“My name is Mazidatul, but people usually call me Zizi. I am 24 years old and a female midwife from Indonesia. I graduated from PGRI Adi Buana University in Surabaya, East Java with a Diploma Degree in Midwifery. Right now I am preparing to go to another hidden paradise in Indonesia, in Sulawesi. I am not going alone, but with my team: a doctor from Bali, a nurse from Lampung, a nutritionist from Malang, and an epidemiologist from Pekanbaru. We will go to a small village called Ogotua, which is on the island of Sulawesi.
(left to right: nurse, Zizi, doctor, epidemiolog, the nutritionist)
There, I and my teammates will be assigned to provide primary health care especially to the mother and child. Along with providing health care, I and the team have a program to empower local communities to increase the quality of healthcare by building relationships with local authorities. In addition, we also strive to educate health professionals in the area on how to construct a program, how to convey it to the public, how to run it and how to evaluate it. We will also make a big effort to approach the community and gain their trust, so that when they are sick or need medical assistance, they can come to see us or other health care workers to receive proper medical attention.
The reason I dare to go into the interior of the country for my placement is that I realized there are many mothers and children outside the large city where I grew up; there are many women and children who have not received optimal health care. As a midwife I also think that whoever and wherever women and children are, they are entitled to the same health services, whether in big cities or in the countryside.
I am expecting some challenges such as the difference between the facilities, difficulty of access to the facility as it will require a longer time to get there, but I am confident that I can help the women and children to obtain good health care. This will be my first time to provide midwifery services in a small village. I have never done this before but I feel very happy knowing that I will go to this place. I am prepared for not having the same amenities as in the city, like good internet signal, close access to referral clinics, large and comfortable streets. But I think this is the task of the midwife, where there are women and children, that is where we go. To reach other villages of up to a distance of ± 100 km we will use road vehicles. Several other villages are located on a small island so I will have to use boats to get there. To provide services on the island I normally will stay 2-3 days there. Most villages do not have a midwife, so I won’t be able to ask for assistance or for help in monitoring the pregnant women, newborns and infants in the village.

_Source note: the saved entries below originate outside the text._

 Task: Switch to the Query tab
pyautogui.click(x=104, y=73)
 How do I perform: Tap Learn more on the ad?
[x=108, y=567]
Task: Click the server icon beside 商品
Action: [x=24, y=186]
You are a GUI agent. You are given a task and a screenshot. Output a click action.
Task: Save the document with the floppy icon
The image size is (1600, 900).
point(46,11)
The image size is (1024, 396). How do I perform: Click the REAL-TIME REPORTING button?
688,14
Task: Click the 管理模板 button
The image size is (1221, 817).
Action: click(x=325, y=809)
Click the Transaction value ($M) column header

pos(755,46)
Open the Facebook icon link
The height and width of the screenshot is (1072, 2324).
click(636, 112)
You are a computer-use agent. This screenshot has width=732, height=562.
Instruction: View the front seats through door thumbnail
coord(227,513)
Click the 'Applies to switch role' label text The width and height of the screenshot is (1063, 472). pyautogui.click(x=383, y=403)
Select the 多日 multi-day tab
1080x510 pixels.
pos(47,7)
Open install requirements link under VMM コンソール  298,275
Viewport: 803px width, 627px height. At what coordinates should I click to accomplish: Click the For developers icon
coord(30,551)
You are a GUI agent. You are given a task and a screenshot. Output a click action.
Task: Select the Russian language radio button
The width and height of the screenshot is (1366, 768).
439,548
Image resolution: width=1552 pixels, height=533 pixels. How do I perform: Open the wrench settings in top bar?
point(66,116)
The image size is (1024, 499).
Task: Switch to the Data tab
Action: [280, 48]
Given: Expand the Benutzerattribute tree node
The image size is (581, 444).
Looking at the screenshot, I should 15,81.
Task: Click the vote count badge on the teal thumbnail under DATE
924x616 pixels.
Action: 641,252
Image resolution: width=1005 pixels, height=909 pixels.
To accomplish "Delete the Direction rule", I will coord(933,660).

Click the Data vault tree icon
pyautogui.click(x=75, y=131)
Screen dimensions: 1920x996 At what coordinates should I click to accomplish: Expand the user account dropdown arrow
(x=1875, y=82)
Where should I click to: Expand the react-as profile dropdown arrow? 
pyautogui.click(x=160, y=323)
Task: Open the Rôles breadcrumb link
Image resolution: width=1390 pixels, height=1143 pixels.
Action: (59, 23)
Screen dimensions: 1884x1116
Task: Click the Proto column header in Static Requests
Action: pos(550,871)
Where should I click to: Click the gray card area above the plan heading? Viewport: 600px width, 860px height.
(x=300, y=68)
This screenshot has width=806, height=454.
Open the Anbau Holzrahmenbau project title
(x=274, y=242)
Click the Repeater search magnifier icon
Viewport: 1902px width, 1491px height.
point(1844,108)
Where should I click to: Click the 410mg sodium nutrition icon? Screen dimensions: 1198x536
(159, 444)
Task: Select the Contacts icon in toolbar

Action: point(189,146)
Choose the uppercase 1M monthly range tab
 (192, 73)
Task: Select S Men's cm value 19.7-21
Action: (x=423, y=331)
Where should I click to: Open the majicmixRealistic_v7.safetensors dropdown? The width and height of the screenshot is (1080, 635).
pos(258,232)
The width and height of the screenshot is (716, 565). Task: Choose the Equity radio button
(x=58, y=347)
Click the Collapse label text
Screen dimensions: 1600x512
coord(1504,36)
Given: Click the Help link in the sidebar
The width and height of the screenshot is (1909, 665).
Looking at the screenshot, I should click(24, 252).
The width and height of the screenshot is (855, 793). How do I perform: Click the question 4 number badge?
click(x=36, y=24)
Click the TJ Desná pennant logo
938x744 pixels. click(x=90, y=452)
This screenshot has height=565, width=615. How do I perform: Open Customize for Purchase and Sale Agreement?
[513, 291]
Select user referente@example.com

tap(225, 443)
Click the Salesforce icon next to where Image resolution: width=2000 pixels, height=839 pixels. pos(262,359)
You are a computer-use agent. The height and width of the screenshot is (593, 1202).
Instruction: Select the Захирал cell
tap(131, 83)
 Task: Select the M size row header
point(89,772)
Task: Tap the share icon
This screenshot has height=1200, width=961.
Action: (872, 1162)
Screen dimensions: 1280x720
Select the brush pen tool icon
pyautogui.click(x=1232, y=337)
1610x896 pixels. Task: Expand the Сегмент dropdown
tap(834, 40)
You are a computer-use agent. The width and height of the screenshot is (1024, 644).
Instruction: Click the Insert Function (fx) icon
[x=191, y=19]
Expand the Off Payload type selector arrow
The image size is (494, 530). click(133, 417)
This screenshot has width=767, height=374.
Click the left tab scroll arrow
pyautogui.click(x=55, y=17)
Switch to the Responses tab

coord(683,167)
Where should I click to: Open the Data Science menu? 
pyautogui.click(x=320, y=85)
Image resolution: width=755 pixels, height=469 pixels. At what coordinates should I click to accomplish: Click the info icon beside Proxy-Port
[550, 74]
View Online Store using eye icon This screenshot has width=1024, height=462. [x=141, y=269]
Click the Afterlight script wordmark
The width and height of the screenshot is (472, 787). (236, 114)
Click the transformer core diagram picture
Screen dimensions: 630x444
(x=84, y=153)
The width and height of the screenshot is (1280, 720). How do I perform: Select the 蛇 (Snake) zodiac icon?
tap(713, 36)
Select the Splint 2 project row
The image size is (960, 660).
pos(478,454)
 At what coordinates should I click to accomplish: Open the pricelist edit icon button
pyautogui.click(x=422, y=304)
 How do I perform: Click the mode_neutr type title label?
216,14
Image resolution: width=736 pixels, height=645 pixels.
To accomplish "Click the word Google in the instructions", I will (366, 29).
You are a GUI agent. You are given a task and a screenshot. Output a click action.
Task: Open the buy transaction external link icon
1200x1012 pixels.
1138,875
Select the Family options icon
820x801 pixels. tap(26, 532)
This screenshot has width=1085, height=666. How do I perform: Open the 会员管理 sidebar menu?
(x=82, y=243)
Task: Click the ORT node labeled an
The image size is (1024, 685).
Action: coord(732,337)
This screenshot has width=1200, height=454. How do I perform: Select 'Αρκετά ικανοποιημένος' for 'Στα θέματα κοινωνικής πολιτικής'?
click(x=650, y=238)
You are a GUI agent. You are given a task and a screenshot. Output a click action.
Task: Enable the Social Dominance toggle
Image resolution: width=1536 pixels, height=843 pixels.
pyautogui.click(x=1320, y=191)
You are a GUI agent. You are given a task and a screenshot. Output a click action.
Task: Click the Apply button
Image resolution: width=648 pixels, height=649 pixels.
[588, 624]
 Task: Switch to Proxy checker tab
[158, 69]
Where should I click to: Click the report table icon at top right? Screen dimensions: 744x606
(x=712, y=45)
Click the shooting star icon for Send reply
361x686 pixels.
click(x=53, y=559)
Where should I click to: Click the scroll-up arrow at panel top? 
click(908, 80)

This will be very challenging, but even so I am very excited to be away from the big city, because this kind of experience will be such a valuable lesson for my future: get out of my comfort zone; dealing with a completely different society than the people of the city, where the culture is still very strong; myth-myth in society. I am hoping that maybe the people will even start to trust me, they will develop a completely different understanding for health care and learn the difference this makes. I am so excited to learn what the future brings and see the contribution I can make in addition to the usual simple things midwives do such as provide reproductive health services, antenatal care, delivery care, birth control, immunizations, routine infant weighing, and so on.
We are also trying to be a bridge between the local government, local health care providers and the society to ensure the government knows how the condition of the society is and what it needs, not only in the health sector, but in all respects. Not only in terms of health, but also in education, empowerment of women and so on. It will not be easy to get into the community, but surely I will earn the trust of the community members. I hope to gain the trust of the customary chief or chief in the area, so the community can be approached through community leaders.
In the village we will be staying in a house that has been prepared by the government, with close access to the services however, our task is not only to stay there, we also have to go directly to the people in the village. There are approximately 10 midwives in smaller villages scattered around us, including 2 midwives in each separate island, but according to the secretary of the health department there, midwives still need guidance to be more forward in providing information and education to the people for optimal service.
That is what I will do, share what I’ve learnt, what I know, what I can achieve with them and I will learn much from them, how to know the society. But mostly I want to make the midwives brave to go forward in public.”